In rendering such opinion, such counsel may rely as to matters
involving the application of laws of any jurisdiction other than the States of
New York or Colorado, the Delaware General Corporation Law or the Federal laws
of the United States, to the extent he deems proper and specified in such
opinion, upon the opinion of other counsel of good standing whom he believes to
be reliable and who are satisfactory to counsel for the Agents. References to
the Prospectus in this paragraph (b) include any supplements thereto at the
Commencement Date.

WRITTEN REQUEST
Reproduce the paragraph on counsel's legal opinion word for word, in full.

RECORD LIST
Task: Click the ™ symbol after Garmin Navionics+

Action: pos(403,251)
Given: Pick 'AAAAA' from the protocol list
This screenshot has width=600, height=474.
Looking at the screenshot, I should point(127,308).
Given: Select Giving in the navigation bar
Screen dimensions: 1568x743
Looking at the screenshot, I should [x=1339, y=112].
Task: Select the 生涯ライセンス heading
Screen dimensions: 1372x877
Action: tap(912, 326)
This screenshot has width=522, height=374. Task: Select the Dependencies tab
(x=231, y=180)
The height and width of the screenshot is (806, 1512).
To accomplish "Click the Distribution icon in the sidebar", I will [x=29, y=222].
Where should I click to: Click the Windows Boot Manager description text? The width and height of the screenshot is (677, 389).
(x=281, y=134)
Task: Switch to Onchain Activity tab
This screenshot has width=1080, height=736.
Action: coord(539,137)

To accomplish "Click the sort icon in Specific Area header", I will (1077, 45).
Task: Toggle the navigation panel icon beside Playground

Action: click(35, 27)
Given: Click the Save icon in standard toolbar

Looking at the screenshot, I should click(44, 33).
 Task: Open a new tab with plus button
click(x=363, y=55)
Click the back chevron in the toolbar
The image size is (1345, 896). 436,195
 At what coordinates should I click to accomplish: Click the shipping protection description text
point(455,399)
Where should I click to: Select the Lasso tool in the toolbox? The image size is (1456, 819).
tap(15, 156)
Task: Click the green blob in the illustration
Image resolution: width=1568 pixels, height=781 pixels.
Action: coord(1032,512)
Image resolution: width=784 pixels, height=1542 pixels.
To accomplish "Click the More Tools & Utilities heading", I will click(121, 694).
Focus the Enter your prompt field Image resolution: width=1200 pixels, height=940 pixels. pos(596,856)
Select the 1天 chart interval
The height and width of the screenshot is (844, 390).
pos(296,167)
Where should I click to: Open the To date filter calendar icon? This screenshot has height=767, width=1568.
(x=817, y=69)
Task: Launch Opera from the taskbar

RESPONSE BELOW
In rendering such opinion, such counsel may rely as to matters
involving the application of laws of any jurisdiction other than the States of
New York or Colorado, the Delaware General Corporation Law or the Federal laws
of the United States, to the extent he deems proper and specified in such
opinion, upon the opinion of other counsel of good standing whom he believes to
be reliable and who are satisfactory to counsel for the Agents. References to
the Prospectus in this paragraph (b) include any supplements thereto at the
Commencement Date.